Swiftly moving (and expertly edited), the film takes us through many branches of the splintered yet sturdy feminism tree: the early readers of Betty Friedan’s “The Feminine Mystique,” which put a name to their isolation; African-American women who wondered if there was a role for them in what initially seemed to be a white women’s movement; lesbians, pushed aside early on, who formed their own “Lavender Menace”; the Boston Women’s Health Book Collective, which focused on issues of women’s health and published the landmark book “Our Bodies, Ourselves”; the Jane Collective, helping thousands of women to obtain then-illegal abortions; Cell 16, focused on self-defense; poets and musicians of the movement.

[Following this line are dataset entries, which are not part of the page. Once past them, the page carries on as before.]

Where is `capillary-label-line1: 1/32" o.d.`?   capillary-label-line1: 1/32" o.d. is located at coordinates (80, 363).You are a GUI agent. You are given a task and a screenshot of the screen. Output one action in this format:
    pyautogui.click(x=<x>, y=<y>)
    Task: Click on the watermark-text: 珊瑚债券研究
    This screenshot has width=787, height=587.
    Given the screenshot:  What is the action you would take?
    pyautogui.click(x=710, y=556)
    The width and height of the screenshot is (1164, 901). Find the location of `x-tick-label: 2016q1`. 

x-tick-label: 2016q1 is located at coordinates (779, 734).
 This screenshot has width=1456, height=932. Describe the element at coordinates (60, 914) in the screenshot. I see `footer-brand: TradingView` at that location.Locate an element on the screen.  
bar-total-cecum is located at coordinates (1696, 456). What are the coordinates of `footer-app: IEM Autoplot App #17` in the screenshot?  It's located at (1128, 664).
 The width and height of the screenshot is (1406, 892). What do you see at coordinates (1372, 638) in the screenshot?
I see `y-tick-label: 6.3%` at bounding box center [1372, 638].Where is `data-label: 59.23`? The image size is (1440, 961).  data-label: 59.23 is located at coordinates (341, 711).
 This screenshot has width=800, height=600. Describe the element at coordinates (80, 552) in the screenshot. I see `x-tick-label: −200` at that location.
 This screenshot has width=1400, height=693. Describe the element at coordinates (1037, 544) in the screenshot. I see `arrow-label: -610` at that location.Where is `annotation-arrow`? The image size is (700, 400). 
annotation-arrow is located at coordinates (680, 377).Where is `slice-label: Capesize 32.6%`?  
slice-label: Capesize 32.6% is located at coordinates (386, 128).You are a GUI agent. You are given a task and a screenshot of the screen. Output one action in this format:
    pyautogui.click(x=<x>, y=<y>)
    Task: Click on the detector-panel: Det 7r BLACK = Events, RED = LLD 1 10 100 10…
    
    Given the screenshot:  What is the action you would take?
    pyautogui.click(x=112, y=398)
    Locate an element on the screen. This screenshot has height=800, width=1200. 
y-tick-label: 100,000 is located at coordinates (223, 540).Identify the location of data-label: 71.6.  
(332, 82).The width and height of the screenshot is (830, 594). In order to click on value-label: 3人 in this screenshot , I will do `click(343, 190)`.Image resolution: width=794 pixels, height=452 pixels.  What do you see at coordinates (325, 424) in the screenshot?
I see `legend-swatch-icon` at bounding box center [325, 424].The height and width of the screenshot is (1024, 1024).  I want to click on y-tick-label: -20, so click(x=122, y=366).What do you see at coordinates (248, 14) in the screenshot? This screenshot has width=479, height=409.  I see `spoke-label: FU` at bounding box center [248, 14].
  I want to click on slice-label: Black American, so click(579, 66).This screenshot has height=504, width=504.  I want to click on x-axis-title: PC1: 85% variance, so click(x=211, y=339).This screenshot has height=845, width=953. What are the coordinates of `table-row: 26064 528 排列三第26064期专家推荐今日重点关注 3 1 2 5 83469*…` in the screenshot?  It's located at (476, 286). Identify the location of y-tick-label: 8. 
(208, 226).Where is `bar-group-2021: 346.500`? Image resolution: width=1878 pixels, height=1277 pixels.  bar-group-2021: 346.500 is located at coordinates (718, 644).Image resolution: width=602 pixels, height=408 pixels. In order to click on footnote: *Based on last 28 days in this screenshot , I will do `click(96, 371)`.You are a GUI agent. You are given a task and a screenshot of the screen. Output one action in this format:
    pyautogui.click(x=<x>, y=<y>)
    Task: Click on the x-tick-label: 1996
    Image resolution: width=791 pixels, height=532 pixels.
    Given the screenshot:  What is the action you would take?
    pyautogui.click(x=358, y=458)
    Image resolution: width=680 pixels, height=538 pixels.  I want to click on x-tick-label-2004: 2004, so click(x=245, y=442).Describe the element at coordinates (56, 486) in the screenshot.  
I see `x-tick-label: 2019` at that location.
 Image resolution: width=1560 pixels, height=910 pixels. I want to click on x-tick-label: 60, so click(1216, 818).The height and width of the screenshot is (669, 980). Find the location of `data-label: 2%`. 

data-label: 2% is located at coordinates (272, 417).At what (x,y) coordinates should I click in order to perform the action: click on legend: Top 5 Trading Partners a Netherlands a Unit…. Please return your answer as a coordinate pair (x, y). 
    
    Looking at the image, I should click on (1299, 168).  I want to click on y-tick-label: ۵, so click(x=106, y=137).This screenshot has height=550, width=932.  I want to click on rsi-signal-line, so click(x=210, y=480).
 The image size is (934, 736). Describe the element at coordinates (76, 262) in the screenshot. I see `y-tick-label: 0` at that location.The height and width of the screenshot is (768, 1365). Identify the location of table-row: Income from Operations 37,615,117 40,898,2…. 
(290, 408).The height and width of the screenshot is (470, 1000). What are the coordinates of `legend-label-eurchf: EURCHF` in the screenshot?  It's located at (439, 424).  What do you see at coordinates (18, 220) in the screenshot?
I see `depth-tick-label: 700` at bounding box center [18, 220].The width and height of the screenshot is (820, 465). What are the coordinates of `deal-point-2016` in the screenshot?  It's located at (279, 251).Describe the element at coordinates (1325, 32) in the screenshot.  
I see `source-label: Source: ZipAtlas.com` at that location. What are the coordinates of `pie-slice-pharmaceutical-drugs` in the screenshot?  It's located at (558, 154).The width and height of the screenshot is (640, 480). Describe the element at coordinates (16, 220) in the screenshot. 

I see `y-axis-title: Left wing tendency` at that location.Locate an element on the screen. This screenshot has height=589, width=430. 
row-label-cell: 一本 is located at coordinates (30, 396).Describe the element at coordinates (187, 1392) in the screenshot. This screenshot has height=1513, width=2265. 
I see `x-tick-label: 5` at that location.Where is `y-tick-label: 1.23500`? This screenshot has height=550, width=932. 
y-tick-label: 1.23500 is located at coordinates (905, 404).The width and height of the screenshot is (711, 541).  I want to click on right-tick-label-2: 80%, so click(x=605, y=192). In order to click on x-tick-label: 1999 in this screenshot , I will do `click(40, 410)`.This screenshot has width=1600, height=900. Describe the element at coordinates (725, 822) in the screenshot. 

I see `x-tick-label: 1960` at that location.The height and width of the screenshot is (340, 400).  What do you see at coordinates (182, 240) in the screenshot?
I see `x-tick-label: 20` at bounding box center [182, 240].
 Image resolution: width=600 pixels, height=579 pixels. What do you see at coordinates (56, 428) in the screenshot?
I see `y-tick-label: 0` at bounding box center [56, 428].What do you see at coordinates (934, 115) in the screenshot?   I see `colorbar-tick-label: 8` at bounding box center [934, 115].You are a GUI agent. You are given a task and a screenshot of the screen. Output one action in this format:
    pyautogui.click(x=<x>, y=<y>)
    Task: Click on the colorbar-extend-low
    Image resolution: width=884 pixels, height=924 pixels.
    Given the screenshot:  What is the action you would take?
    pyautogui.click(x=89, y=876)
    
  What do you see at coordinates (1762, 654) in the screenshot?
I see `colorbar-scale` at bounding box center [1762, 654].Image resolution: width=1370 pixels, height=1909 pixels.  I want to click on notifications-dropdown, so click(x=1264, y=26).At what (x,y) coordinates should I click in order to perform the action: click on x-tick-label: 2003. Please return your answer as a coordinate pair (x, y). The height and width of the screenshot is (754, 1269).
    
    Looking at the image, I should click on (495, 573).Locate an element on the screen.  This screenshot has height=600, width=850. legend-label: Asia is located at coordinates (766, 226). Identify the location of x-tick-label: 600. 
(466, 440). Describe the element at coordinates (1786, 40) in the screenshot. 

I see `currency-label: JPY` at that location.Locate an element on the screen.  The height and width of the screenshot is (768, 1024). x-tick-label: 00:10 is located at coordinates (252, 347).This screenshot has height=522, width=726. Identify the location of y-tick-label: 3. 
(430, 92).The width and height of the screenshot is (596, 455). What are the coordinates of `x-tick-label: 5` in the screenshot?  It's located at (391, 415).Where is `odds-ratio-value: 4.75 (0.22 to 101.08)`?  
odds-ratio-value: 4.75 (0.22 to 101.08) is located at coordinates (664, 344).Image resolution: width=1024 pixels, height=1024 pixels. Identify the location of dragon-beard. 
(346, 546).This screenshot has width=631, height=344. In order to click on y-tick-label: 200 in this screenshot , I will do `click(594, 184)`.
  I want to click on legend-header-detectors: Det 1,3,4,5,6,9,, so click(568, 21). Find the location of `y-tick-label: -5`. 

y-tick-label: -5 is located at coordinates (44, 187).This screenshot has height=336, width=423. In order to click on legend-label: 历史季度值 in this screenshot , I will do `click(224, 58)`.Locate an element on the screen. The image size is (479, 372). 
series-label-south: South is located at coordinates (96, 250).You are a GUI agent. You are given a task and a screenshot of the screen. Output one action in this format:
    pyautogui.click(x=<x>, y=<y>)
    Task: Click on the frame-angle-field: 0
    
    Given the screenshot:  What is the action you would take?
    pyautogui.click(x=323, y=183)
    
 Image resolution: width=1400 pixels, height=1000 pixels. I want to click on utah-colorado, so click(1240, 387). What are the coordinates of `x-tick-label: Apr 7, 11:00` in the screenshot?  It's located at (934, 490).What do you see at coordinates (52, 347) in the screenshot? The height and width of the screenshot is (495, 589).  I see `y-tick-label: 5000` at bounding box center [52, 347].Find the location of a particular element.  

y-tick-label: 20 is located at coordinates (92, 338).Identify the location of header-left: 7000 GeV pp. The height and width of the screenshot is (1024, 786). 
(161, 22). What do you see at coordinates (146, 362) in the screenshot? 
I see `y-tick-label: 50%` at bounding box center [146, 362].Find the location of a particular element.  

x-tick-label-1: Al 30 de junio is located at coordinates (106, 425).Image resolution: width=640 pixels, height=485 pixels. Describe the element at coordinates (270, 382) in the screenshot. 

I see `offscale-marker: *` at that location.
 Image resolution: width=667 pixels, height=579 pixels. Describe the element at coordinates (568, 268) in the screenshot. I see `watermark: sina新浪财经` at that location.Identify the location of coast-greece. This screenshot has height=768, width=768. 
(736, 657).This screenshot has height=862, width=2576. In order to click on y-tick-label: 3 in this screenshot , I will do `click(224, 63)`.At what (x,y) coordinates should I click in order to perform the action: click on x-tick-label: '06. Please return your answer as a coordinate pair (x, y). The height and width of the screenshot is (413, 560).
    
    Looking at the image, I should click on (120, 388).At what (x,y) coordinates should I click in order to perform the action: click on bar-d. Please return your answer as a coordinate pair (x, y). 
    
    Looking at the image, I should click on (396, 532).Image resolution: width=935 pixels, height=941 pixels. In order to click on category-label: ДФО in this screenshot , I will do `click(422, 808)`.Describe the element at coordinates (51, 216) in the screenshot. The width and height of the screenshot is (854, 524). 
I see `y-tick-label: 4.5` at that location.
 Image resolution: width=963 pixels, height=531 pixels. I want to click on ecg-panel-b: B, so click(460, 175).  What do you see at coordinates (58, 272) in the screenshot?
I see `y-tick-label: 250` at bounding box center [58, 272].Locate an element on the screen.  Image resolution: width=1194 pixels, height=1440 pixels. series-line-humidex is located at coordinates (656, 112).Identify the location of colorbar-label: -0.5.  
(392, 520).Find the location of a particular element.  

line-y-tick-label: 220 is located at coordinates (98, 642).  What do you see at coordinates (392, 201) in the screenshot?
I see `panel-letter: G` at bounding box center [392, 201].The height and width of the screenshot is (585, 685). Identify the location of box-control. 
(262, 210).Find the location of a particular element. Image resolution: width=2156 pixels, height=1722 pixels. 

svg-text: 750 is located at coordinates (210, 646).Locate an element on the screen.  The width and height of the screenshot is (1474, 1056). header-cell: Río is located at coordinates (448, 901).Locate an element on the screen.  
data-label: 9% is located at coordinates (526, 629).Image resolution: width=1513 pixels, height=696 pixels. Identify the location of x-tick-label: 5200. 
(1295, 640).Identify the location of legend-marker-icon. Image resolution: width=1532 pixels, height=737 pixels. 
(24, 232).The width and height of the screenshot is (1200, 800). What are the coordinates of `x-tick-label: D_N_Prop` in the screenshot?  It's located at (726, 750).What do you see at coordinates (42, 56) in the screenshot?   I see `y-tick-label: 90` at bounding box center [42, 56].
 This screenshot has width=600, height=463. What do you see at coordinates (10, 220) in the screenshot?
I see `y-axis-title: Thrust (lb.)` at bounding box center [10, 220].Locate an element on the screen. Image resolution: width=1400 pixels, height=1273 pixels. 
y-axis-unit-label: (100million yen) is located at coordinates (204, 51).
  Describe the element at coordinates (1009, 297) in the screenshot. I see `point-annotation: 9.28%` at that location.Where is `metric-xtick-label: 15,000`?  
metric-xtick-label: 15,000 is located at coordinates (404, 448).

A few awkward re-enactments mar the effect, but they’re over quickly, while the narrators’ voices and plentiful historical footage create a rich mosaic. Its ending is both inspiring (seeing the younger faces of today’s feminism) and dispiriting, as voices remind us that many goals of the movement still aren’t met, or are slipping away. (Among the issues debated back in the ’60s: a lack of affordable child care; rape victims too often not believed; little access to abortion … sound familiar?)

“She’s Beautiful …” is an important film: a reminder of a battle fought by thousands of ordinary women and an engaging portrait of sisterhood.